Rewrite the lines from the one containing "At what coordinates should I click to accomplish: Navigate" through the one containing "(x=644, y=167)", both included, keeping the requests as they are. In the answers, multiply each coordinate by 1.7 and round to a whole number, with halves rounded up.

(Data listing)
%%

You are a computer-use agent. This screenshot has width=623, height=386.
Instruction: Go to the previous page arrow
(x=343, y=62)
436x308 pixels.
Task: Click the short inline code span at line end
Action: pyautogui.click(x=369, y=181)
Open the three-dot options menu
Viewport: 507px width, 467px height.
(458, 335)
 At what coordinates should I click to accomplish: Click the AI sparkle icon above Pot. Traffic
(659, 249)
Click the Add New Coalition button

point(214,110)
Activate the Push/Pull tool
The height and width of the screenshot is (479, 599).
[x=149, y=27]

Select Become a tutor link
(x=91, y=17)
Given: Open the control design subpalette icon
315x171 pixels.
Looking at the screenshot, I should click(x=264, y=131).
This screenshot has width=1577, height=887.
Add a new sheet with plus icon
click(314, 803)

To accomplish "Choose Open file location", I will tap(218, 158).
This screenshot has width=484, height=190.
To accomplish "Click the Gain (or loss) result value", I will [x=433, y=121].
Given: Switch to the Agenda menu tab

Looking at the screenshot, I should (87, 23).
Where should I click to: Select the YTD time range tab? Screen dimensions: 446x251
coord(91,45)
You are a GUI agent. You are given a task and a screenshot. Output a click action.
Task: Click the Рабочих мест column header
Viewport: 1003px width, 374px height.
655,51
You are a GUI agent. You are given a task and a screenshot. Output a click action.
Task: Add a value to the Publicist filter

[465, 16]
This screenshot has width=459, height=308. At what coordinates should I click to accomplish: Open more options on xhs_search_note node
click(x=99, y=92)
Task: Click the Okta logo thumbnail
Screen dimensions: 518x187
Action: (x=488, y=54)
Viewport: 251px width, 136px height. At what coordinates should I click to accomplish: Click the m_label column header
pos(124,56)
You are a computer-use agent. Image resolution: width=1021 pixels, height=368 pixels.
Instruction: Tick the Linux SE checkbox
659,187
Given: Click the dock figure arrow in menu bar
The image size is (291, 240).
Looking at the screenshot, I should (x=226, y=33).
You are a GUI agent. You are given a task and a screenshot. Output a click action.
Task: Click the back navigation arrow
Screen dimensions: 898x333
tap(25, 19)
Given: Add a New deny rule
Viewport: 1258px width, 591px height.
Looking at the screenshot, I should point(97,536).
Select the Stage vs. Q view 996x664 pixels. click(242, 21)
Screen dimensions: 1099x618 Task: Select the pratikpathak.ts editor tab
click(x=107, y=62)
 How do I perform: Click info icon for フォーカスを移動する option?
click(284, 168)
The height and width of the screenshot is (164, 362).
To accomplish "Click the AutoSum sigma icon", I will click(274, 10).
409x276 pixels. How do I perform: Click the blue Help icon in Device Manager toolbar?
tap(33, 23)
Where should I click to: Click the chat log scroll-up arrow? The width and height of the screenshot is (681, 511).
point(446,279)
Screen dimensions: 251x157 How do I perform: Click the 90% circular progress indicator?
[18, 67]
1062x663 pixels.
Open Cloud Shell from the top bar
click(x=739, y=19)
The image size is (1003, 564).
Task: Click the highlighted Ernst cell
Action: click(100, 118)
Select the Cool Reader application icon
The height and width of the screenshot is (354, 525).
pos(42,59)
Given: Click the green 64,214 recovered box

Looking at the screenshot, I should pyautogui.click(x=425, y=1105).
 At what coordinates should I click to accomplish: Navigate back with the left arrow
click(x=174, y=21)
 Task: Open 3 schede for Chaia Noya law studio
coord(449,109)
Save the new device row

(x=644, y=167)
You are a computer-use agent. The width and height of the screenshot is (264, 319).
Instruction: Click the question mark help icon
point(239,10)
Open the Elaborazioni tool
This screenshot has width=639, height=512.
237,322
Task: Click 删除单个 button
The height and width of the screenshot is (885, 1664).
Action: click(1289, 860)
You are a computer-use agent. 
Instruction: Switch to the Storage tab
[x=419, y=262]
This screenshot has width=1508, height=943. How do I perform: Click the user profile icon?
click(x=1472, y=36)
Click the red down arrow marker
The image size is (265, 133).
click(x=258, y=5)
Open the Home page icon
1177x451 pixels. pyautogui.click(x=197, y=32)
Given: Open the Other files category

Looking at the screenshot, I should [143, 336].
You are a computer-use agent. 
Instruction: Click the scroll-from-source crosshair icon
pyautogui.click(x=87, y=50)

%%

### SOLUTION TO THIS TASK
 At what coordinates should I click to accomplish: Navigate back with the left arrow
click(x=296, y=36)
 Task: Open 3 schede for Chaia Noya law studio
coord(763,185)
Save the new device row

(x=1095, y=284)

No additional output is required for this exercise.